*YOUR TASK*
Rewrite all the records with "Viewport" replaced by "Display area" and every other part left unchanged. Leave the pictures out of your answer.
──────── INPUT MATERIAL ────────
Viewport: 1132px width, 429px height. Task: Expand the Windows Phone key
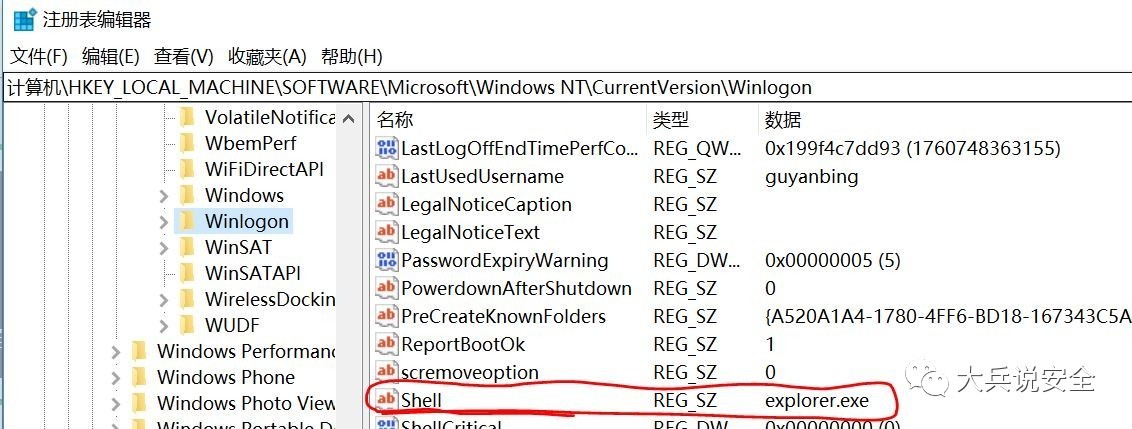click(x=116, y=378)
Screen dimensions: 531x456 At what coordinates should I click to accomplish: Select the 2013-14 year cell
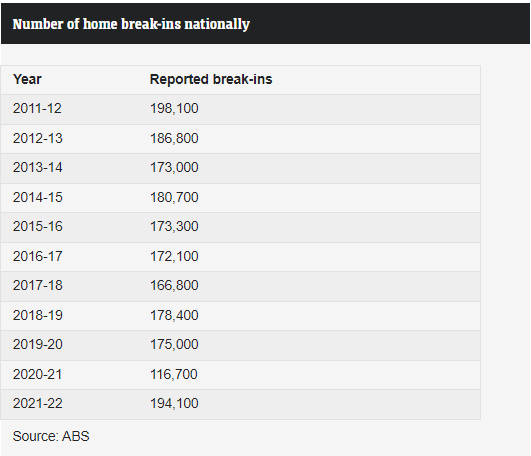click(38, 168)
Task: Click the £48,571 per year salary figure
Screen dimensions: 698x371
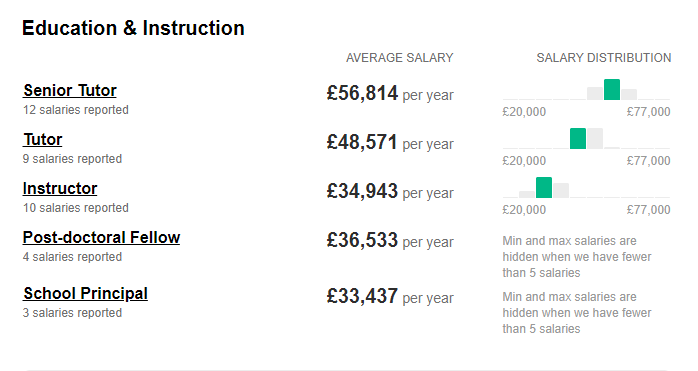Action: [390, 143]
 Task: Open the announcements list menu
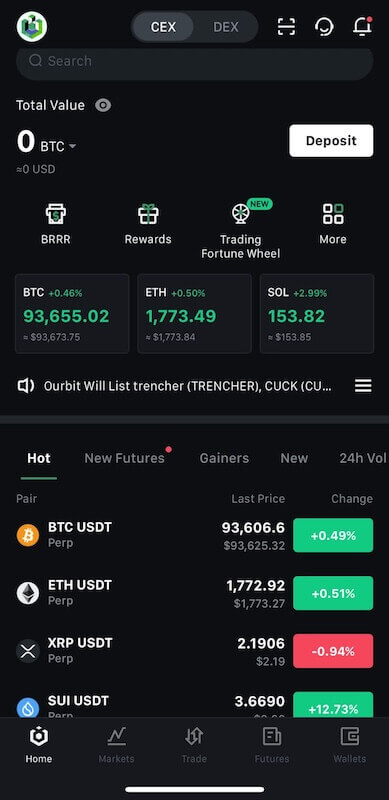tap(363, 386)
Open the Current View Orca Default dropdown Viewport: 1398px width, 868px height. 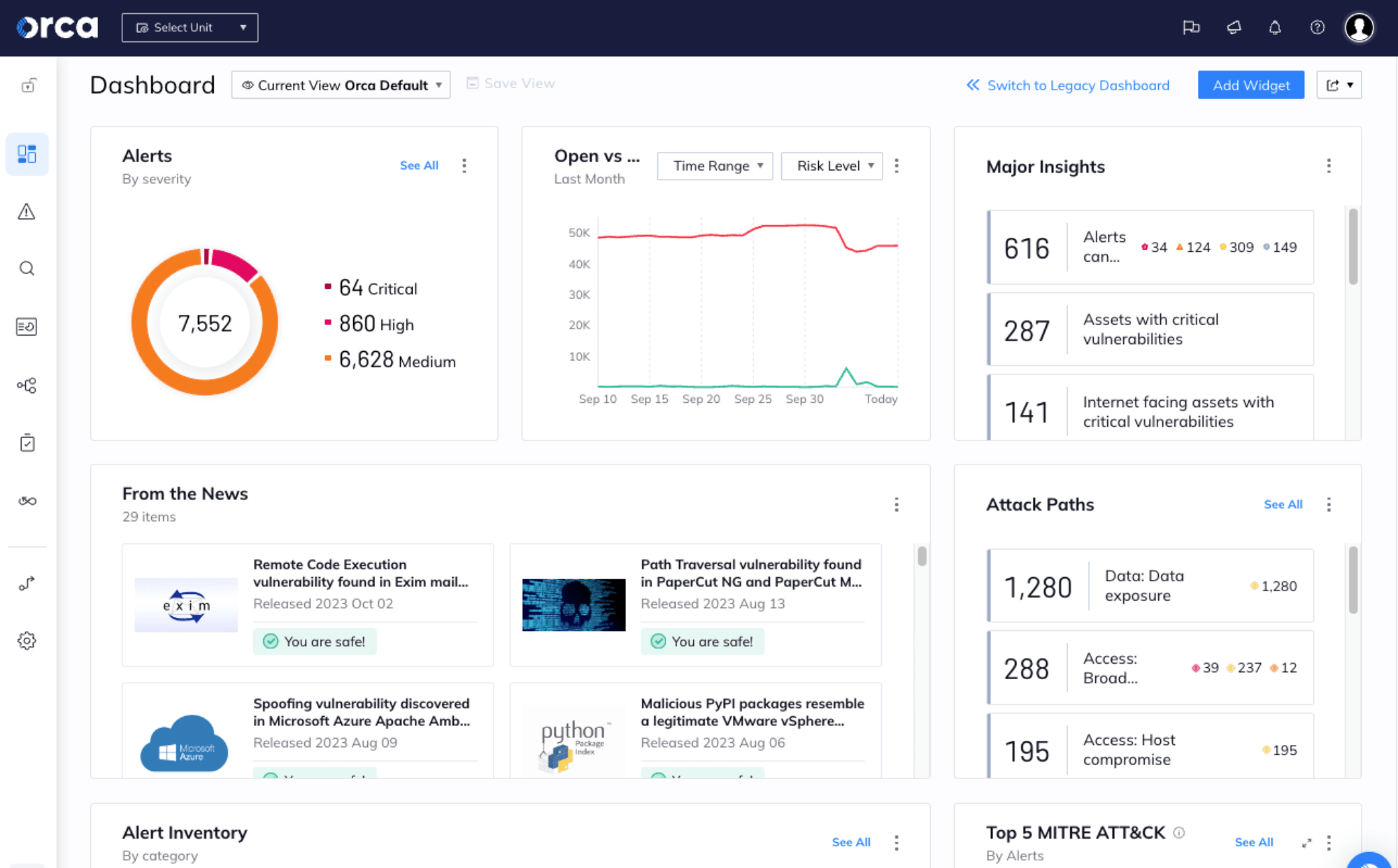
────────
*THE SOLUTION*
Display area: 1132px width, 429px height. Task: Expand the Windows Phone key
click(x=116, y=378)
Screen dimensions: 531x456 At what coordinates should I click to accomplish: Select the 2013-14 year cell
click(38, 168)
Task: Click the £48,571 per year salary figure
Screen dimensions: 698x371
Action: [390, 143]
 Task: Open the announcements list menu
tap(363, 386)
Open the Current View Orca Default dropdown Display area: 1398px width, 868px height. 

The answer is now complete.